Here is the hidden reason behind a student venture capital program shaping Web3 AI startups. YZI Labs has launched what appears to be a simple student initiative. But behind the surface, the Atlas Scout Program may signal a deeper shift in how Web3 AI startups are discovered, funded, and shaped.
On March 25, YZI Labs announced a new student venture capital program designed to let university students invest in early-stage Web3 AI startups, as well as biotech founders. The initiative sets aside a $1 million fund and will select just 5 to 10 students globally to act as both scouts and investors.
At first glance, it sounds like education. But the real story may be about speed, access, and control.
What YZI Labs actually launched and why it matters
The Atlas Scout Program is not a simulation. Selected students will deploy real capital into Web3 AI startups. They will also receive travel budgets, performance-based rewards, and direct access to YZI Labs’ network of more than 300 portfolio companies.
Ella Zhang, who leads YZI Labs, said recent meetings with teenage founders inspired the move. She pointed to how fast young builders are learning and launching companies in this new AI-driven era.
Because today, many Web3 AI startups are not coming from traditional pipelines. They are being built in dorm rooms, hackathons, and online communities long before venture firms notice them.
Are teenagers becoming the new venture capital signal layer
The rise of this student venture capital program reflects a growing belief that young founders and students are closer to early trends than established investors.

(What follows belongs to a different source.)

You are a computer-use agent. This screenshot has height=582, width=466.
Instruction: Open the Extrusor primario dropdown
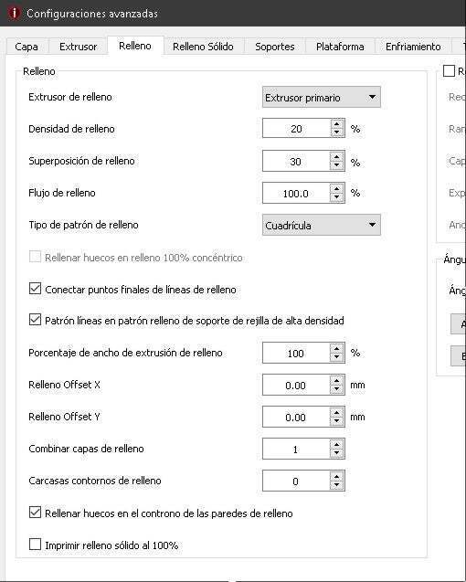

Traditional venture firms depend on networks, referrals, and polished pitches. Students, on the other hand, live inside the environments where Web3 AI startups are born. They see ideas earlier, test them faster, and share them instantly.
This is where the debate begins. If a 19-year-old can spot the next major startup before a billion-dollar fund, then the power structure of venture capital starts to shift. Some analysts now argue that the smartest capital may no longer sit in boardrooms but inside student communities.
The uncomfortable question behind the opportunity
Still, not everyone sees this as pure empowerment. There is a growing concern that programs like this turn students into highly connected deal sources for venture firms. In that view, students carry the discovery work while institutions capture the larger financial upside.
The question is simple and difficult at the same time. When a student backs a Web3 AI startup that later becomes worth billions, who benefits the most?
YZI Labs has not detailed how profits will be shared, but the inclusion of incentive-aligned rewards suggests students may receive some form of upside. Even so, the balance of power remains a key issue.
Why venture capital is suddenly chasing students
The timing of this launch is not random. The way startups form has changed. Founders now build in public, raise funds through crypto networks, and grow communities before formal investors arrive. Web3 AI startups in particular can scale quickly with small teams and global reach.
This has left traditional venture capital reacting rather than leading. Programs like Atlas Scouts may be an attempt to stay close to the earliest signals. Students become a bridge between emerging founders and institutional capital.

A small fund with a much bigger message
The $1 million fund itself is relatively small. It will likely support only early-stage checks. But its symbolic value is far larger. It represents a test.
Can a student venture capital program consistently identify winning Web3 AI startups before established firms do?
If the answer is yes, venture capital could become faster, younger, and more distributed. If the answer is no, experience may still prove more valuable than proximity.
The future of venture capital 2026
This is not just about students. It is about who gets to decide what the next generation of Web3 AI startups looks like.
YZI Labs is placing a bet that the future of venture capital in 2026 will not be controlled only by institutions but influenced by those closest to innovation. And right now, that may be students.